Segment Open

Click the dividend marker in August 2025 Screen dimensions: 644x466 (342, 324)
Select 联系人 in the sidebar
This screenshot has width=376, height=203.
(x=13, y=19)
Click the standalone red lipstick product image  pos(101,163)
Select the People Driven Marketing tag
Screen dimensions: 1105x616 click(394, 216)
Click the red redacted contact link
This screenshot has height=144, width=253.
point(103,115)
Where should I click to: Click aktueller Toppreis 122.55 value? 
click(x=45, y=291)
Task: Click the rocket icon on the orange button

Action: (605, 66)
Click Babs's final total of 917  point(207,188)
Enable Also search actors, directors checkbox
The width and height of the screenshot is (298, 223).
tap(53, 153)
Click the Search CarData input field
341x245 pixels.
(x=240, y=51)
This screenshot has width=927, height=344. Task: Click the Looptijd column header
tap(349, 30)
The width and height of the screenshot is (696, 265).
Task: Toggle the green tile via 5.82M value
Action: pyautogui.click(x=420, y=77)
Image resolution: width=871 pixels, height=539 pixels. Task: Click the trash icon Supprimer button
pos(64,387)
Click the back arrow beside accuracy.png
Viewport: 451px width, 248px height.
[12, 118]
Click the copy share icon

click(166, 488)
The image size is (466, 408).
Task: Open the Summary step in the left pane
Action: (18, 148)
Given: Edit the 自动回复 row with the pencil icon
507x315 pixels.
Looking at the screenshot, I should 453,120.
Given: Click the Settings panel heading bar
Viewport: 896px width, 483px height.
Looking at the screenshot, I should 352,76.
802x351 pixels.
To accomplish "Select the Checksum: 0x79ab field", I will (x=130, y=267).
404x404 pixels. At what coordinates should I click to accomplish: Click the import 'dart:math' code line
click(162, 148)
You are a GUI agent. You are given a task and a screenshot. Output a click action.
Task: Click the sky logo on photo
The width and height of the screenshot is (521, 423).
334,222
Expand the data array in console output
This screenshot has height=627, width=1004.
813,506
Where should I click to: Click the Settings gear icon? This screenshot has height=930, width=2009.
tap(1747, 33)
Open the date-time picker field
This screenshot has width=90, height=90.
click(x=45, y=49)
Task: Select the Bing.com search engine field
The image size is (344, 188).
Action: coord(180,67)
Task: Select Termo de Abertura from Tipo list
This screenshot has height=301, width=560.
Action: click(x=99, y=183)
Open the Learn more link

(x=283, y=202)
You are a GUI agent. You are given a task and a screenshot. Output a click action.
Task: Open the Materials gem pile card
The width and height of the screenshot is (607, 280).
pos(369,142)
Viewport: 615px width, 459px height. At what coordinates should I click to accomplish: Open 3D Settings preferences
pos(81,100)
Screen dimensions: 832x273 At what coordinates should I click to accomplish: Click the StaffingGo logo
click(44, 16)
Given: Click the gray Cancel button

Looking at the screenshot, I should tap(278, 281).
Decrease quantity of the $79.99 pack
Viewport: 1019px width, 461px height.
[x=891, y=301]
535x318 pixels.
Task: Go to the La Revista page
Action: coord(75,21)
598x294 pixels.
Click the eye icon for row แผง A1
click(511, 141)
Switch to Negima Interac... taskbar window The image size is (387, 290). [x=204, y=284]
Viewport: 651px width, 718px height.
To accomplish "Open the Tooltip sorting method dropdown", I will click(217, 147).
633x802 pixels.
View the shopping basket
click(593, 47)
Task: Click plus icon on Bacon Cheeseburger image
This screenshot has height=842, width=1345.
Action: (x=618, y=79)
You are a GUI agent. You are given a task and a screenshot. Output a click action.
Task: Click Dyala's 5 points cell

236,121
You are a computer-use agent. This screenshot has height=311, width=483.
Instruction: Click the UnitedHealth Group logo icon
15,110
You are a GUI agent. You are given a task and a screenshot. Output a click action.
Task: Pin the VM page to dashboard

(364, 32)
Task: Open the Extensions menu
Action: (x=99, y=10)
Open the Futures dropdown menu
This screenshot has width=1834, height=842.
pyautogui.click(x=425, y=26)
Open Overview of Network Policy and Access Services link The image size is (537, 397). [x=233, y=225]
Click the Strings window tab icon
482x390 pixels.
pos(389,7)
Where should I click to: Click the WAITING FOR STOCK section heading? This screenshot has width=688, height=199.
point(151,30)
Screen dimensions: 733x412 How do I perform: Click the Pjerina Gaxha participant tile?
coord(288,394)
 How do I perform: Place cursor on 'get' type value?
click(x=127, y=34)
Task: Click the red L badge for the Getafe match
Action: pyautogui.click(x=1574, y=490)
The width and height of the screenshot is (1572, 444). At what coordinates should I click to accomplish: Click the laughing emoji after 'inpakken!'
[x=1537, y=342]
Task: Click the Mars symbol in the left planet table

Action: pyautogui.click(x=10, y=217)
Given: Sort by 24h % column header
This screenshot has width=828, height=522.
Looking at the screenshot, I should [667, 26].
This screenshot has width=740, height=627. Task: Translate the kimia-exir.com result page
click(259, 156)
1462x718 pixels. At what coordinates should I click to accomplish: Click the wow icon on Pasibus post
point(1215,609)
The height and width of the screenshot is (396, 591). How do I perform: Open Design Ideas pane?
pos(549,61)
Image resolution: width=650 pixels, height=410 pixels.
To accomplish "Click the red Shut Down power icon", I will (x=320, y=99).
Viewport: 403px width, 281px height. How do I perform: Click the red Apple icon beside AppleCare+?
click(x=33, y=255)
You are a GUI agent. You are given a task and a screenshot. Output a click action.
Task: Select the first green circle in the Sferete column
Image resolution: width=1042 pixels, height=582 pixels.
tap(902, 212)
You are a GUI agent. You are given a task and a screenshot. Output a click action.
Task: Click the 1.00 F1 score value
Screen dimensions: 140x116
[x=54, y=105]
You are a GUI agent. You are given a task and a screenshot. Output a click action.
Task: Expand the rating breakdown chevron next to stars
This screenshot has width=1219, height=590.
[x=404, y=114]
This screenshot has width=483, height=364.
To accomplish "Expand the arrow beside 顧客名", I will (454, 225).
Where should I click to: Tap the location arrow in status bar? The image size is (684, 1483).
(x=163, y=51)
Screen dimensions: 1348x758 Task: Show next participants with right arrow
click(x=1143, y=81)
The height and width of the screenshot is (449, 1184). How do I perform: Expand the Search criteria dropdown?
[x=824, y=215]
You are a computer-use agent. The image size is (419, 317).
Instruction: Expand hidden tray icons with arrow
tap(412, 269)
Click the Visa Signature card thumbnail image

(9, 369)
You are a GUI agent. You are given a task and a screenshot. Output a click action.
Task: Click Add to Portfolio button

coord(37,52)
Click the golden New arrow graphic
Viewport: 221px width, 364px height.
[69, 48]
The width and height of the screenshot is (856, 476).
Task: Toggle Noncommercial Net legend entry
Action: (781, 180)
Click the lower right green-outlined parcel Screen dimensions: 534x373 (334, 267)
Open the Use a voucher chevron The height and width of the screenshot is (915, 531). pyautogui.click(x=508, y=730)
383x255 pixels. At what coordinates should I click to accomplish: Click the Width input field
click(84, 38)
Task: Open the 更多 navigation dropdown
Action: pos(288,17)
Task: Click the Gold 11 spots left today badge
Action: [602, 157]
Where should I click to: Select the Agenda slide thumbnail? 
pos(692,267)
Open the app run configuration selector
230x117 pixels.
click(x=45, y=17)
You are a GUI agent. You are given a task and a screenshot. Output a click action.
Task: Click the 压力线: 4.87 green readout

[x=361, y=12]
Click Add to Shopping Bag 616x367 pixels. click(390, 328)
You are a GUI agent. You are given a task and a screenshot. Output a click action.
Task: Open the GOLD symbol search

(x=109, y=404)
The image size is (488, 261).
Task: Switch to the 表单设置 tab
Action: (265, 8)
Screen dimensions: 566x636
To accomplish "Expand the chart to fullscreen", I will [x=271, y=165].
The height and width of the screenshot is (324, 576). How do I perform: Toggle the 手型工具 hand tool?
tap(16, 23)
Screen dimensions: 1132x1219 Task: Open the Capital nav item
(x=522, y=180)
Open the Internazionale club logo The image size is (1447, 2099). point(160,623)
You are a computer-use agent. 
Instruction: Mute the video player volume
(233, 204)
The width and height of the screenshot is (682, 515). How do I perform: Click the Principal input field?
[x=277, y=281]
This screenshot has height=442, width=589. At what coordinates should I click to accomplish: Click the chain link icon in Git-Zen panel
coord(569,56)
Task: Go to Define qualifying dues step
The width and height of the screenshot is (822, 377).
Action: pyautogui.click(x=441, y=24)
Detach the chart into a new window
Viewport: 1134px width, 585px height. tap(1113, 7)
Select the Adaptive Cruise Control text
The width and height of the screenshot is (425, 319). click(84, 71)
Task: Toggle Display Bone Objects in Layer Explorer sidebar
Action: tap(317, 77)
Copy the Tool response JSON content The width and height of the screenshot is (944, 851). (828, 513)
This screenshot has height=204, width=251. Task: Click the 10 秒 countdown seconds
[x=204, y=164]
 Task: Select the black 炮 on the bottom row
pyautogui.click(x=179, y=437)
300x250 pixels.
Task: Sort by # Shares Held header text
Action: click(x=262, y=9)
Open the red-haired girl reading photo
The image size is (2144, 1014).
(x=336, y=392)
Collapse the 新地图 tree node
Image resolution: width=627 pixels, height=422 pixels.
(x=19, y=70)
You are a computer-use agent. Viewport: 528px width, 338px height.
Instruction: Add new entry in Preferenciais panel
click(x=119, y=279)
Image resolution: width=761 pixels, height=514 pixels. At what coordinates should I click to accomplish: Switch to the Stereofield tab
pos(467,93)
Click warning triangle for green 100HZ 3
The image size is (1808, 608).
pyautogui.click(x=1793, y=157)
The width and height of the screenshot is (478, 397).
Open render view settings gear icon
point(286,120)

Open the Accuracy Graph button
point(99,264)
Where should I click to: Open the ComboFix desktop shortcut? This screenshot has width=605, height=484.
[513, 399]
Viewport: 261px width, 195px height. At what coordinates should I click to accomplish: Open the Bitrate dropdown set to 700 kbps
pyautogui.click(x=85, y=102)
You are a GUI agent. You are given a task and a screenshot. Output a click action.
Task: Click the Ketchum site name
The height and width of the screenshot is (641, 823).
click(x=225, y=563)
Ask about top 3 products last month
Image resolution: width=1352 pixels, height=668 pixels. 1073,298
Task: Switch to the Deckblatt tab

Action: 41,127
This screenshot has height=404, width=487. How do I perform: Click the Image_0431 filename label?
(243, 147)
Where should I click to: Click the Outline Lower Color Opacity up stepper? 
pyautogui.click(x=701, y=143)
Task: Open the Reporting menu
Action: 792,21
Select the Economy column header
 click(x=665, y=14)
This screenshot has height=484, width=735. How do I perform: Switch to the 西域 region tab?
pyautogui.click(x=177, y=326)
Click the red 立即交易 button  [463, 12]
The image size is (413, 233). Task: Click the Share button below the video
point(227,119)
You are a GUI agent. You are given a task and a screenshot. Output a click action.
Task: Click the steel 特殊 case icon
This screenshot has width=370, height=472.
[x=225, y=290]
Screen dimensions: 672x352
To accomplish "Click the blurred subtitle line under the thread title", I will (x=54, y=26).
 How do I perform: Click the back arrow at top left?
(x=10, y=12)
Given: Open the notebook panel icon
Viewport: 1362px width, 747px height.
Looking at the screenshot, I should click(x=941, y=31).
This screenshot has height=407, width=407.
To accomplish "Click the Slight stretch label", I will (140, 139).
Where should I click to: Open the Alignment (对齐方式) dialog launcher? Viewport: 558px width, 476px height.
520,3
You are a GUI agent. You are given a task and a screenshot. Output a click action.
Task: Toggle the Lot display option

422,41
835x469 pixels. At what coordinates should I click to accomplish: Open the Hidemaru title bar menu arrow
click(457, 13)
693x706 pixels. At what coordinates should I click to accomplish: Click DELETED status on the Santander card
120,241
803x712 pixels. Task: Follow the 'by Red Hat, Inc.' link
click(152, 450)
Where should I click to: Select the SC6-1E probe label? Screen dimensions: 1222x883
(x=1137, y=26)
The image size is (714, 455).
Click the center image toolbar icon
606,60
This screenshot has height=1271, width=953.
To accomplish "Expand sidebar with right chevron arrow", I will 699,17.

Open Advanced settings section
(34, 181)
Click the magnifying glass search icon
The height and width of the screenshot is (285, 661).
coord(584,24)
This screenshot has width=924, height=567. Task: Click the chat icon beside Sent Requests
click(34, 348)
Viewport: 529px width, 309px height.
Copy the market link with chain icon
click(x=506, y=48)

Segment Closed

## PROBLEM STATEMENT
Some lines of the data above may hold the word "photo"; report how many do, and nothing else.

## EXERCISE RESULT
2